Bugün tüm kişisel gelişim uzmanlarının hatta “secret” vari öğretilerin özeti budur.
Bugüne kadarki hangi başaralı sporcunun hatta hangi başarılı insanın hayatını incelerseniz anlattıklarının temelinde bu inanç yatar.
Çok istediğiniz bir hedefiniz var ise bunu istemek yetmez. Bunu anlamak çok önemli. Önce bu size mantıklı ve yapılabilir gözükmeli dahası bu hedefe her ne olursa olsun yürüyebilecek inancınız olmalı.
Belli bir mesafeyi 60 sn yerine 45 sn de koşmak istiyor fakat bu size imkansız gözüküyorsa önce 55 sn’yi hedefleyin.
Unutmayın elli basamaklık bir merdivenin en üst basamağı size çok yüksek görünebilir ancak yirmi basamak çıktığınızda artık ellinci basamak size başlangıçtaki kadar uzak değildir.
Kilo vermeye çalışılırken yapılan en büyük hata da bir çok insan için aynıdır.

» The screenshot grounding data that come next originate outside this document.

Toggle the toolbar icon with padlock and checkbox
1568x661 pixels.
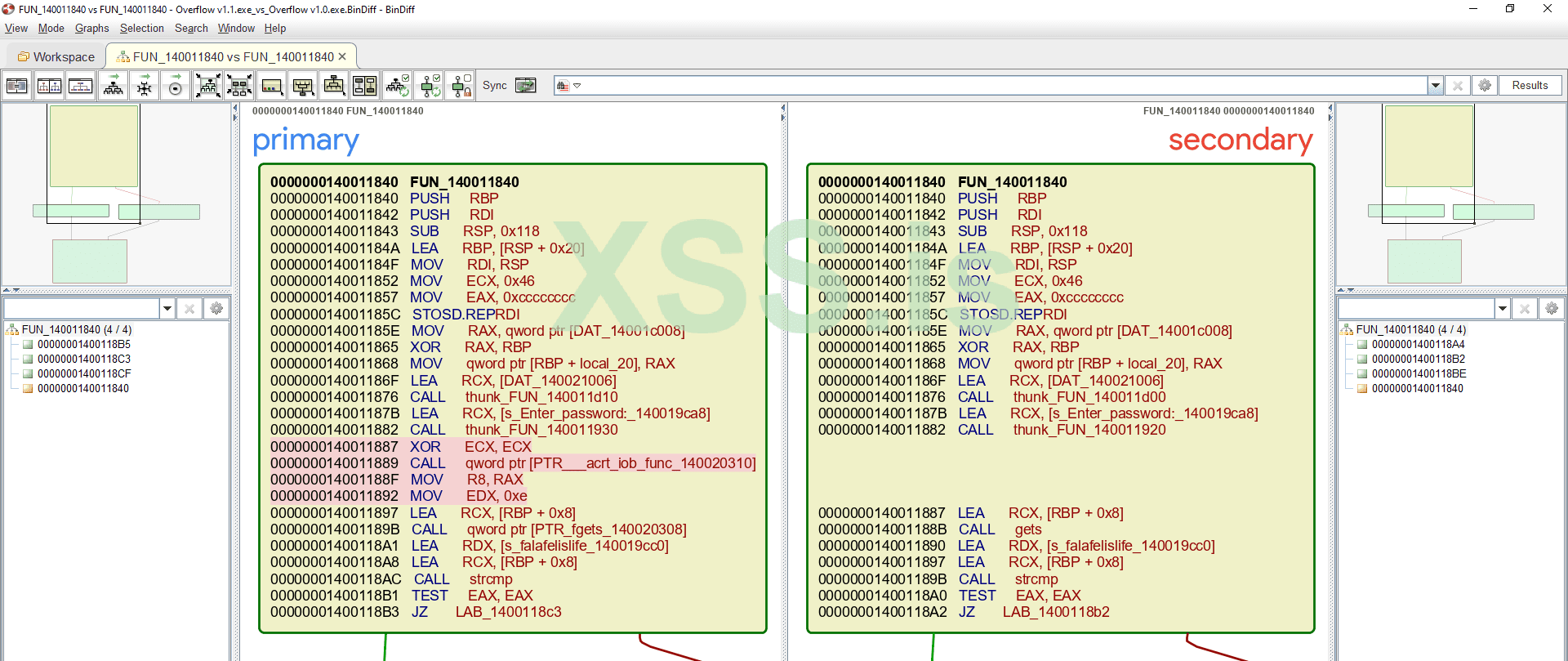pos(462,86)
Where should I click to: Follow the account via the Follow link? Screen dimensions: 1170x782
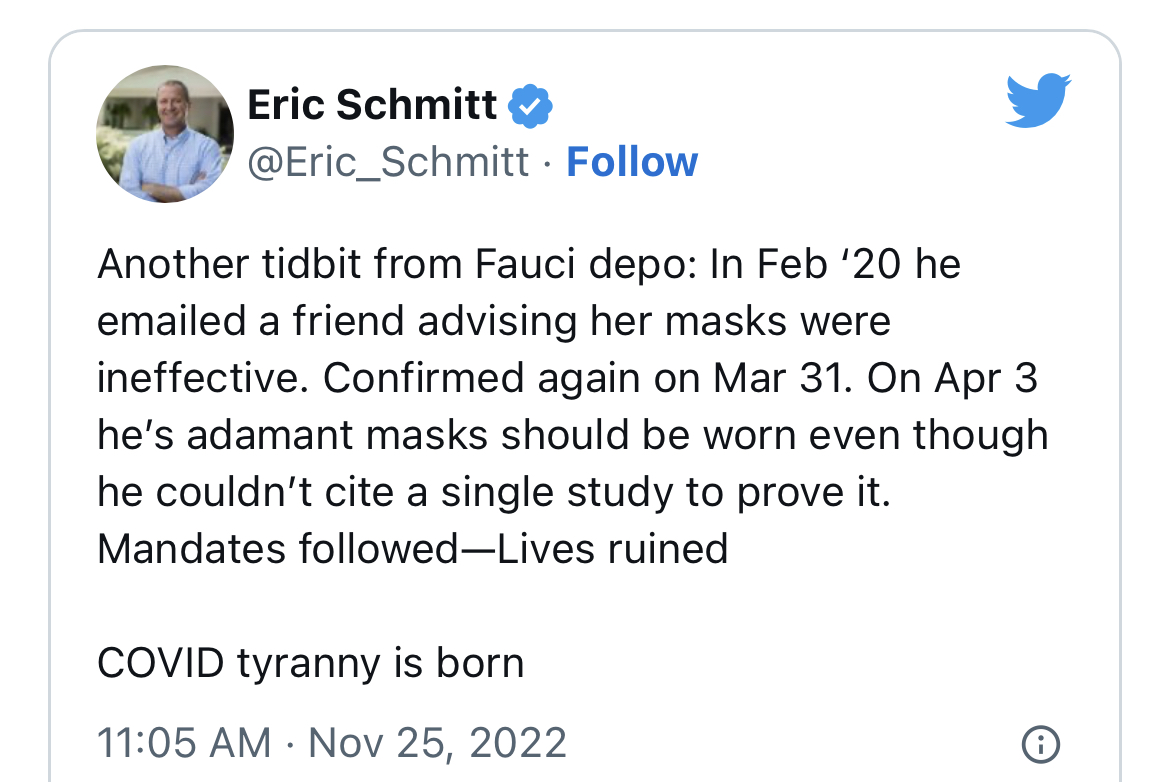[632, 162]
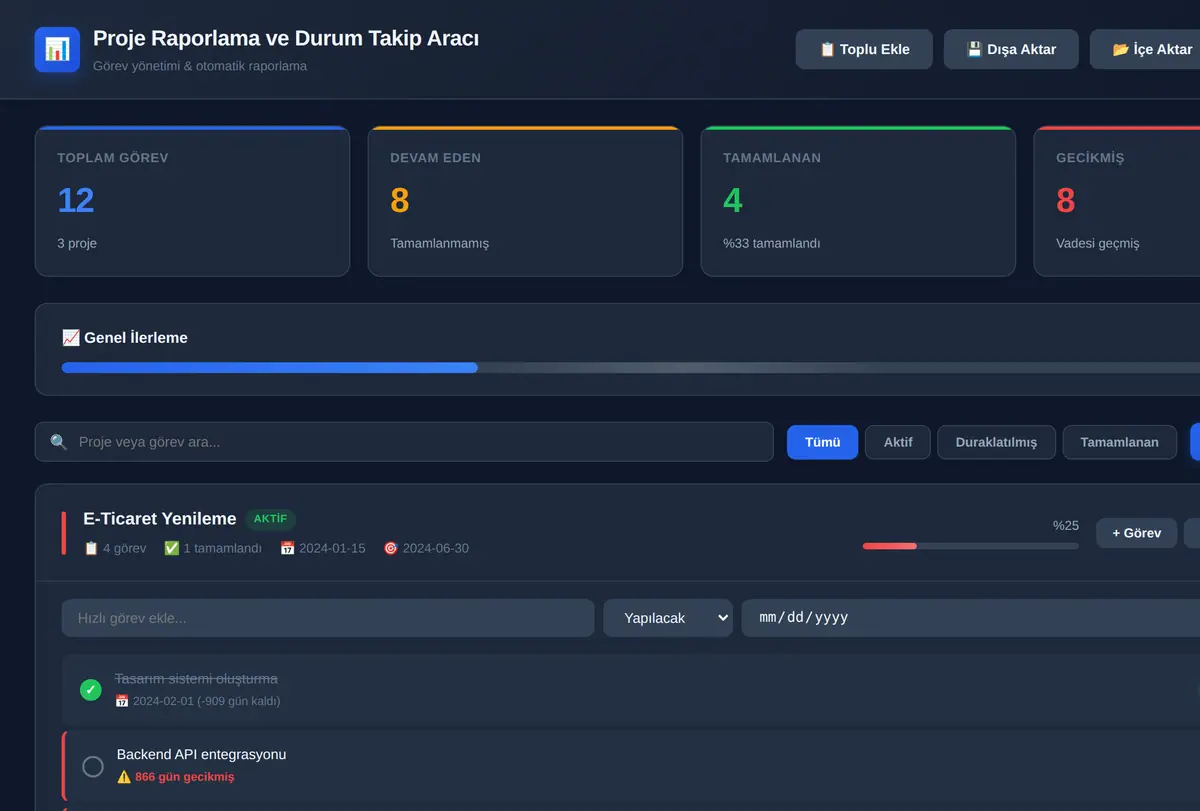Screen dimensions: 1200x811
Task: Filter by Tamamlanan projects
Action: tap(1119, 442)
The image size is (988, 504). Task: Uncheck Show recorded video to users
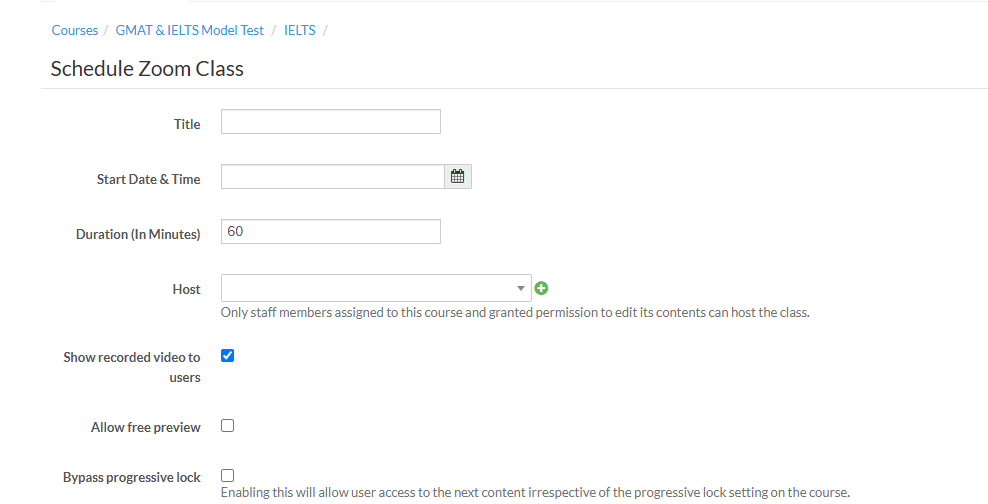(227, 355)
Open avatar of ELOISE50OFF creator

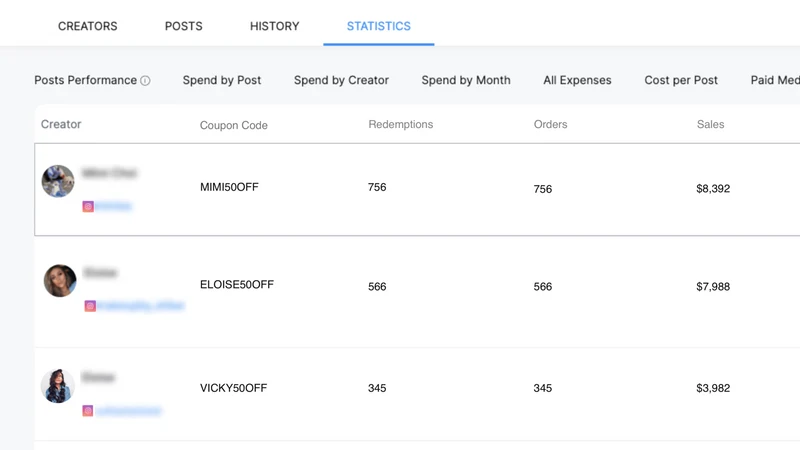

Gereğinden büyük hedefler!
Kilo probleminiz var ama vermeniz gereken kilo süreci size imkansız bir yolculuk gibi görünüyorsa bunu başarmanız zor. En ufak bir sıkıntı hedefinizden vazgeçmenize sebep olabilir. Çünkü devam edecek en önemli yakıtınızdan yani inancınızdan yoksunsunuzdur.
Önce hedefinizi parçalara bölün. On kilo yerine ilk etapta üç kilo vermeyi hedefleyin. Bu size daha başarılabilir gözükecektir.
Üç kiloyu verdiğiniz zaman vermeniz gereken artık on değil yedi kilodur.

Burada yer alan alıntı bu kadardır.